Starwhale is an MLOps platform. It provides **Instance**, **Project**, **Runtime**, **Model**, and **Dataset**.

- **Instance**: Each installation of Starwhale is called an instance.
  - 👻 **Standalone Instance**: The simplest form that requires only the Starwhale Client(`swcli`). `swcli` is written by pure python3.
  - 🎍 **On-Premises Instance**: Cloud form, we call it **private cloud instance**. Kubernetes and BareMetal both meet the basic environmental requirements.
  - ☁️ **Cloud Hosted Instance**: Cloud form, we call it **public cloud instance**. Starwhale team maintains the web service.

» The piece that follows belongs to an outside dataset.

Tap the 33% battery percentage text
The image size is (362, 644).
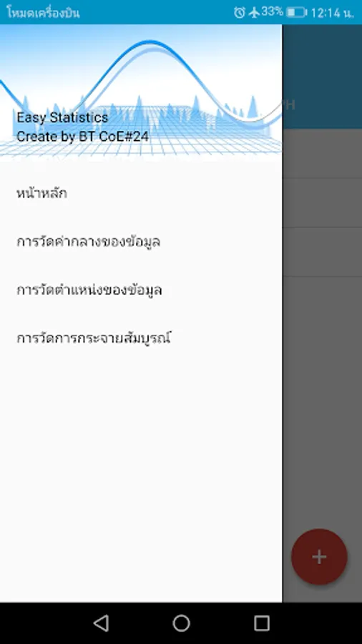tap(272, 11)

  **Starwhale tries to keep concepts consistent across different types of instances. In this way, people can easily exchange data and migrate between them.**

- **Project**: The basic unit for organizing different resources.

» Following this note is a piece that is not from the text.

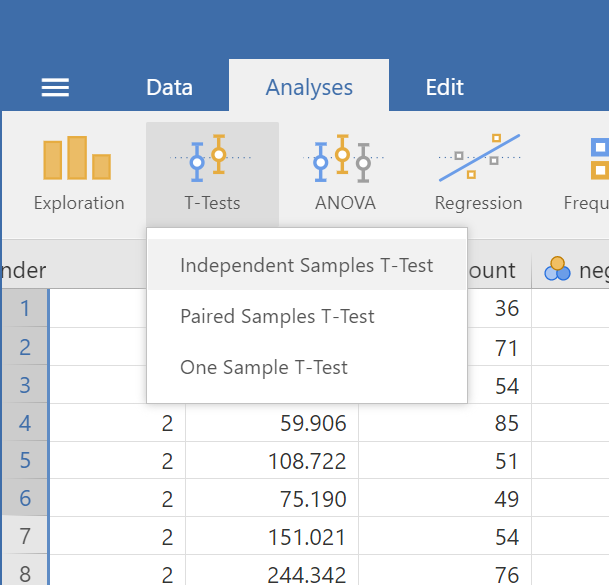This screenshot has width=609, height=585.
Task: Click the cell showing 85
Action: click(x=450, y=424)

- **ML Basic Elements**: The Machine Learning/Deep Learning running environments or artifacts. Starwhale empowers the ML/DL essential elements with packaging, versioning, reproducibility, and shareability.
  - 🐌 **Runtime**: Software dependencies description to "run" a model, which includes python libraries, native libraries, native binaries, etc.
  - 🐇 **Model**: The standard model format used in model delivery.
  - 🐫 **Dataset**: A unified description of how the data and labels are stored and organized. Starwhale datasets can be loaded efficiently.

- **Running Fundamentals**: Starwhale uses **Job**, **Step**, and **Task** to execute ML/DL actions like model training， evaluation, and serving. Starwhale's **Controller-Agents** structure scales out easily.
  - 🥕 **Job**: A set of programs to do specific work. Each job consists of one or more steps.
  - 🌵 **Step**: Represents distinct stages of the work. Each step consists of one or more tasks.
  - 🥑 **Task**: Operation entity. Tasks are in some specific steps.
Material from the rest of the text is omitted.